Data migration/restore between druid clusters selectively

Hi Druid User Group

What is the best way to migrate data selectively (using dimension filter) from one druid cluster to another one?

We need this for client-wise data migration, so every migration needs a filter that picks data only for the given client.

Any information/thoughts will be helpful

Thanks

Ashish

Hi Ashish, without fully understanding what you are trying to do, I don’t think you need multiple Druid clusters for multiple clients. You can have multiple datasources for clients or even have a large datasource for all client data and have your appl do the filtering.

See: http://druid.io/docs/0.9.1.1/querying/multitenancy.html

Thanks Fangjin for your response.

The requirement is to move data selectively to another Druid installation.

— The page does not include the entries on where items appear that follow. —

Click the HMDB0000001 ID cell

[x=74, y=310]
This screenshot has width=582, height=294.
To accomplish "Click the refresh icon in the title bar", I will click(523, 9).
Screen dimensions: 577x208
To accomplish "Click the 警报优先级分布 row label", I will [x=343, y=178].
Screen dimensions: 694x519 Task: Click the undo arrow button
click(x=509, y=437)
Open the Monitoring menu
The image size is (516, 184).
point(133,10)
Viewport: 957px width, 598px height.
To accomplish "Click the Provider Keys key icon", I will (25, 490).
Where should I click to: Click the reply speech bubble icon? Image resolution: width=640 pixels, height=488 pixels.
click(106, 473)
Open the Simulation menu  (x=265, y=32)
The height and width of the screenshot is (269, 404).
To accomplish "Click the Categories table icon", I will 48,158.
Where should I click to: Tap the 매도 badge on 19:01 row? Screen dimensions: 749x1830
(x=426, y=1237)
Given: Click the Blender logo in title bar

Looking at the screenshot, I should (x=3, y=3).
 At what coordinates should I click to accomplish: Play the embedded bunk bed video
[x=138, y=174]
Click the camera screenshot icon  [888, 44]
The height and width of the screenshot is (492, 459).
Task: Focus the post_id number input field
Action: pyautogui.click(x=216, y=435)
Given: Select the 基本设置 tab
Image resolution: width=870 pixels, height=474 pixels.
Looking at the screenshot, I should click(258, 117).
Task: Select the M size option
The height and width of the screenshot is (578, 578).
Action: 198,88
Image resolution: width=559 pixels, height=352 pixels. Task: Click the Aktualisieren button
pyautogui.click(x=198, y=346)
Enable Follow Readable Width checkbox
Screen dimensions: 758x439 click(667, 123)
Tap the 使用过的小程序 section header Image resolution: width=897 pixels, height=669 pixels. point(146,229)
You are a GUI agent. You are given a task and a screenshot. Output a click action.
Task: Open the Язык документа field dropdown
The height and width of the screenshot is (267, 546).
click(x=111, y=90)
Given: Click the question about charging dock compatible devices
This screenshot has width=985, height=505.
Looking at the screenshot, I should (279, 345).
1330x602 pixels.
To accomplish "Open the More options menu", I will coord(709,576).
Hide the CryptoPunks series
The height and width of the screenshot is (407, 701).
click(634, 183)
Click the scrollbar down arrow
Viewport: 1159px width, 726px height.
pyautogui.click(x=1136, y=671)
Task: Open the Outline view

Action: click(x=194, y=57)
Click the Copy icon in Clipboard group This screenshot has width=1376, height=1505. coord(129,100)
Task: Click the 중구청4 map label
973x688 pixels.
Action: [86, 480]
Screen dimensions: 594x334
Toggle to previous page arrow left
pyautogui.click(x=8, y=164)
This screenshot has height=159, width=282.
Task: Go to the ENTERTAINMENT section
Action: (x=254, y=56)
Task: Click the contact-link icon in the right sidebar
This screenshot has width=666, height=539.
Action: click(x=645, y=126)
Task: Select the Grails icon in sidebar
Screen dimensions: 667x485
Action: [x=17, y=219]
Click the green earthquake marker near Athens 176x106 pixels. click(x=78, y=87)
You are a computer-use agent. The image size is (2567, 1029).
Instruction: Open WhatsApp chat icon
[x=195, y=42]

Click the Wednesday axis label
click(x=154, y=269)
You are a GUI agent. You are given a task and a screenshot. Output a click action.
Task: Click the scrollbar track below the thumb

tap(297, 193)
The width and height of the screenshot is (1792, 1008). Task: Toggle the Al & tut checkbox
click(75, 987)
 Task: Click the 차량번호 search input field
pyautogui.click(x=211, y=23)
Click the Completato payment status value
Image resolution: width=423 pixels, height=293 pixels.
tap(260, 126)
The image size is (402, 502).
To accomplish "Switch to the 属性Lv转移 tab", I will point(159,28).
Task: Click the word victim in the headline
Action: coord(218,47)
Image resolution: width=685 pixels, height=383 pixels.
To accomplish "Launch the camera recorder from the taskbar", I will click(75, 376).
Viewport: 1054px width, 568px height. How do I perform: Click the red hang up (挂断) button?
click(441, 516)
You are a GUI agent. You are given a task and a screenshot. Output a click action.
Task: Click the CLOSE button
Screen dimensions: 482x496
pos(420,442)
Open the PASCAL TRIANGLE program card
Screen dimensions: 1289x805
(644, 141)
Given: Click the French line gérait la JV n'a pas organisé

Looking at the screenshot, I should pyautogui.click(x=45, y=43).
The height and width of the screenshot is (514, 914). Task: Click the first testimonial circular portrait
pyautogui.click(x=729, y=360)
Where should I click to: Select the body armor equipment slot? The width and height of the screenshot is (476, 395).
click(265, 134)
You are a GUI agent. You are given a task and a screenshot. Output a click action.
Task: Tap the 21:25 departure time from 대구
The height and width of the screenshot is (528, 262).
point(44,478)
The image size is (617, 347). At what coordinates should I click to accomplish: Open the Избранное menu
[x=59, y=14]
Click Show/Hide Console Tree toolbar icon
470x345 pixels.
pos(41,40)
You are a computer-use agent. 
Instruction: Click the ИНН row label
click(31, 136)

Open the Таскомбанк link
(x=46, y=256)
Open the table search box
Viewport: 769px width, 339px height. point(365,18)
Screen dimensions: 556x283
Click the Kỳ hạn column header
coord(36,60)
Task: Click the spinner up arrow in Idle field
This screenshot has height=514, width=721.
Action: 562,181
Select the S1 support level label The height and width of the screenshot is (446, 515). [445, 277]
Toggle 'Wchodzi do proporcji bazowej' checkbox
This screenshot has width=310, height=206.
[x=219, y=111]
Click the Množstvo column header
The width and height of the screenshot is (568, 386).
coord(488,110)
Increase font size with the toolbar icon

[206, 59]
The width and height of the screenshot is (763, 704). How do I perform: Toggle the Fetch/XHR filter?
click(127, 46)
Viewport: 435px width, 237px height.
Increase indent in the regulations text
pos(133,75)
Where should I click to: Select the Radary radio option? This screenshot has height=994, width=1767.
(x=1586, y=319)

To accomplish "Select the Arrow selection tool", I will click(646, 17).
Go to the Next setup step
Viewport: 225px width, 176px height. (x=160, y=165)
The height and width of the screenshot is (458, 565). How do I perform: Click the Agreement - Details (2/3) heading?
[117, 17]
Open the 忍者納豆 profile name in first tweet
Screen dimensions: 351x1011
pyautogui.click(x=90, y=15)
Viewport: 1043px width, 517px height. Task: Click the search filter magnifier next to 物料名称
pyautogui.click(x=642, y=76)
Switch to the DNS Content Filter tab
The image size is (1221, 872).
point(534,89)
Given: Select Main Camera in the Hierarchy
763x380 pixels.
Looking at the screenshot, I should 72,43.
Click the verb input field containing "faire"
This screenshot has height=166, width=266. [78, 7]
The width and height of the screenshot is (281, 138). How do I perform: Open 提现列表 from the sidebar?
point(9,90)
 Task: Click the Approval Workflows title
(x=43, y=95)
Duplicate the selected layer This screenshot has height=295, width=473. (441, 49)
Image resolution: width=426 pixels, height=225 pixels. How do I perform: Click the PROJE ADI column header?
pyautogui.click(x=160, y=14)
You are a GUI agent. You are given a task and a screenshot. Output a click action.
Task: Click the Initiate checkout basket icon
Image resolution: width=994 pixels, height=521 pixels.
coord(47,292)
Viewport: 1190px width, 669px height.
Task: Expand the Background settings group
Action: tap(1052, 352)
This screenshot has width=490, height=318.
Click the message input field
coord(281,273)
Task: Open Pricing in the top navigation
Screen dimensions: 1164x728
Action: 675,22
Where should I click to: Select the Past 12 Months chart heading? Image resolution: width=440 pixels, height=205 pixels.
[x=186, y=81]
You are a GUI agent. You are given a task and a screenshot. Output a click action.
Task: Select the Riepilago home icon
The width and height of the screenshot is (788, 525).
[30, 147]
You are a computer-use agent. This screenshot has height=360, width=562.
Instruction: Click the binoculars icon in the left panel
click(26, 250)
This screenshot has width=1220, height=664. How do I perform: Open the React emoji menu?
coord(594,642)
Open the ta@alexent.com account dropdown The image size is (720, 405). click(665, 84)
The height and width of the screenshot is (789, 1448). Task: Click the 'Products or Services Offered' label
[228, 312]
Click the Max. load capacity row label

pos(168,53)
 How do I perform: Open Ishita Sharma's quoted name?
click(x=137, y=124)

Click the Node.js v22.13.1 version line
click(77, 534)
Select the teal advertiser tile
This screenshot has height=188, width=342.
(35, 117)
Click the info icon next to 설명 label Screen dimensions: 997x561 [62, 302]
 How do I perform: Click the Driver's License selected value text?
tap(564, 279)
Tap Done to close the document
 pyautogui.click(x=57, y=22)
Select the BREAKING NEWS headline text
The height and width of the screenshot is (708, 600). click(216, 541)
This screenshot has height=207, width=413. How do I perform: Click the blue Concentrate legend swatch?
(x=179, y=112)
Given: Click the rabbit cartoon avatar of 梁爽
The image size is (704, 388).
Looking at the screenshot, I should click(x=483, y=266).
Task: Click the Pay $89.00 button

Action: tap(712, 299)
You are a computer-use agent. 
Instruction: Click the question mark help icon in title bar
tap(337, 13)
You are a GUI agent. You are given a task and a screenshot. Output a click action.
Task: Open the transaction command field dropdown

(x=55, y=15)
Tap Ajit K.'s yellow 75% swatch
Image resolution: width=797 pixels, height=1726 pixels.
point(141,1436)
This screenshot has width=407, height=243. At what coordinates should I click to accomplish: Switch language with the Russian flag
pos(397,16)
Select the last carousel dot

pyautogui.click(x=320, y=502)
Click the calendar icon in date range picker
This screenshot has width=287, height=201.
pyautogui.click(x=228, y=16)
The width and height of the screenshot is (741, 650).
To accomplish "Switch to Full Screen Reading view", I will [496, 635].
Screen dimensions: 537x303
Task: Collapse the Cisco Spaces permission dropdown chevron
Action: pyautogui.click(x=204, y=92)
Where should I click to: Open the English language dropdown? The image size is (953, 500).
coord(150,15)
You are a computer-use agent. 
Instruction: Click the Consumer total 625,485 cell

If druid supports some kind of backup-restore function, where backup can be made using a dimension filter, and it can be restored on another Druid installation, that serves the purpose.

Even if backup-restore can be done only for the whole datasource (without filter), we can create separate datasources, and that serves the purpose.

So is there way to clone a datasource to another Druid installation?

It will be even better if it can be done with a filter to pick data selectively

The easiest way to migrate data to another Druid cluster, assuming that the same deep storage can be used, is to copy the original metadata segment table to the next metadata table for the new installation. You can selectively copy information about which segments you require.

– FJ

In this case, will multiple druid coordinators (from different clusters having their own coordinator and postgres metadata store) be trying to manage the same segments?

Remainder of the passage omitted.